Işık, ses, form ve beden temeldir. Onlar, bazı insanlara göründüğü halde garipler. Ne zaman bir erkek bir şey görse, temel bir ateş sayesinde görür, fakat ateşi temel olarak görmez. İçinde bulunan, görmek kadar aktif olan element, görülen nesnenin algılanmasını sağlar. Sesin elementi insan tarafından görülemez ve duyulmaz, ama insanın işitme dediği gibi nesneyi duyması gibi, elementin aktif olmasını sağlar. Formun elementi, kendisi tarafından insan tarafından görülemez veya hissetmez, ama onun içindeki elementel bir aktif aracılığıyla formun algılanmasını sağlar. Burada formun algılandığı temel duyu ile form arasındaki ilişkide netlik eksikliği görünebilir. Görünüşe göre form görme, duyma ya da hissetme yoluyla algılanır, ancak insan vücudunda tat gibi davranan su elementi olmadan form algısı imkansızdır. Böylece insan, tadılmakta olduğu temel aktif olan aracılığıyla formun algılanmasına izin verilir. Dıştaki katılığın elemental özelliği, içerideki, kokulu olan insanın katı nesneyi algıladığı aktif bir element aracılığıyla algılanır.

Duygu hissi, bu dört temel sınıf sınıfından birine ait değildir.

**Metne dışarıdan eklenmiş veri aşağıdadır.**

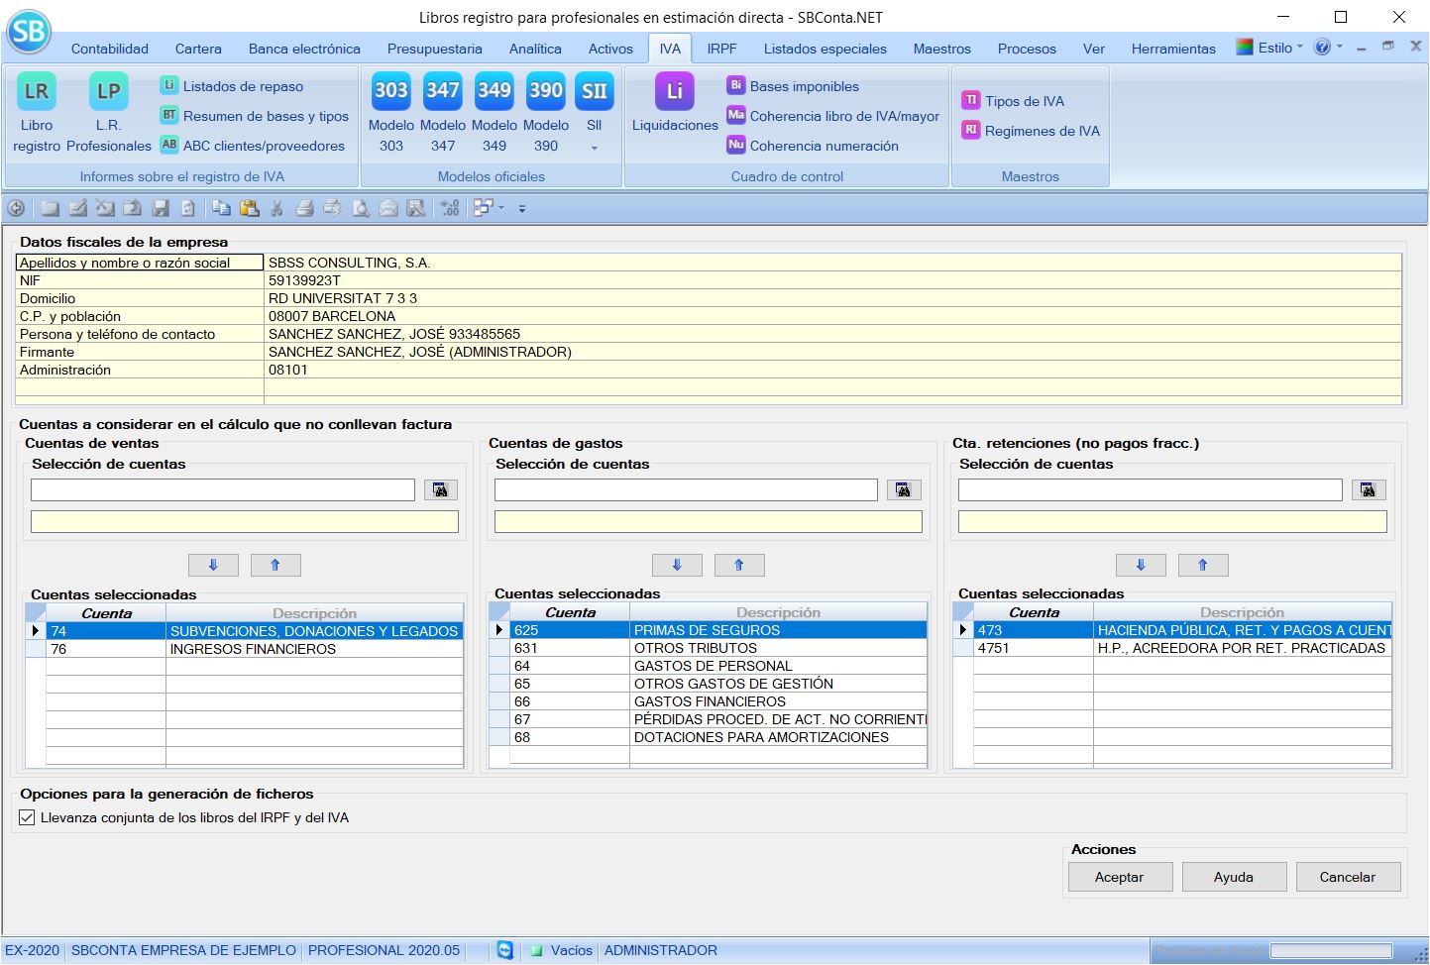The image size is (1430, 965).
Task: Open Modelo 303 icon
Action: point(391,91)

Bu dört duyudan birinin kullanımı - ki bunlar hatırlanacak, temeldir - diğer duyuların faaliyetini çağırır. Bir elmayı gördüğümüzde, o zaman ısırılırken sesin keskinliği, tadı, kokusu ve katılığı aynı anda algılanır veya görüntülenir. Bunun nedeni, bir elementin hareketinin diğer duyu elementlerini çağırması ve içermesidir.

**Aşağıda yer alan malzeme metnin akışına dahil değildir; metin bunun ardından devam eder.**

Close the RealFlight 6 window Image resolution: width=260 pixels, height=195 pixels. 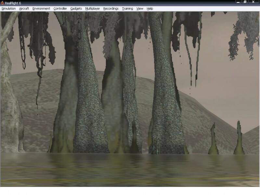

Anlam ve duyusal algının nesnesi, aynı unsurun unsurlarıdır. Anlam, insanda bir element tarafından temsil edilen elementtir; nesne insanın dışındaki unsurdur. Bu duyu, öğenin kişisel, insani yönüdür. Doğada bir element olan şey, insanın bedeninde bir anlamdır; ve insanda bir duyu, doğada bir unsurdur. Ancak, duygu anlamında dört temelden farklı bir şey var.

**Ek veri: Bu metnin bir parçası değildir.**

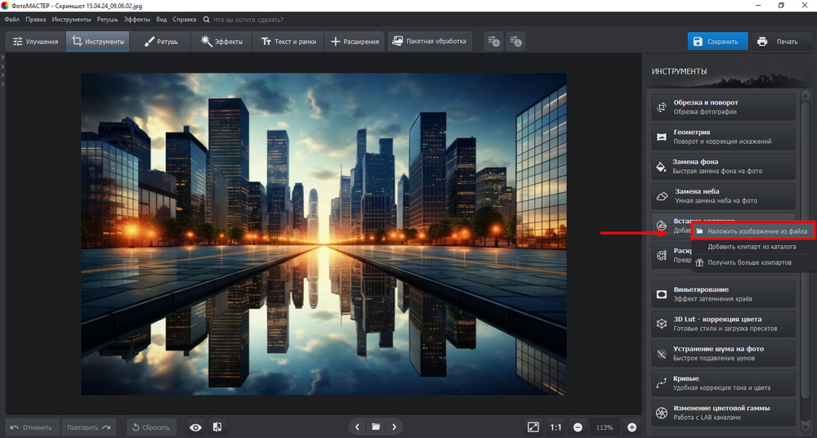Select the Geometry distortion correction tool
Screen dimensions: 817x438
pos(723,136)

Yeryüzünde, insanın mineral, sebze, hayvan ve insan krallıkları olarak bilinenlere karşılık gelen dört temel krallığı vardır. İlk üç krallıkta, bu krallıkların elementlerinin eylemleri hayaletlerin eylemleri olarak tanınmayacaktı. Oysa onlar asla erkek olmayan hayaletlerin sınıfına aittir. İnsan onlardan haberdar olursa, ateş patlaması, ateşli tekerlekler, renk çizgileri, garip sesler, belirsiz, belirsiz şekiller ve hoş kokular veya başka türlü kokular olarak görünmeli veya hareket etmelidir. Tiksinti veya çaresiz kişiler, onları sıradan bir olay olarak algılayabilir, ancak tezahürü üzerine özel bir durum ortaya koymadıkça, her gün insan onları algılamaz.

İnsan krallığına tekabül eden elementallerin bu krallığında, hayaletlerin insana göründüğü zaman aldıkları formlar insandır ya da insan semblanceğine sahiptir. Bu tür görünümler insanın üst kısmına ve bir keçi veya geyik veya balığın alt kısmına sahiptir veya insan özelliklerinin uzamış, çarpık veya boynuzlarına eklenen veya insan şekillerine sahip fakat kanatları gibi ekleri vardır. Bunlar birçok varyasyonun birkaç örneğidir.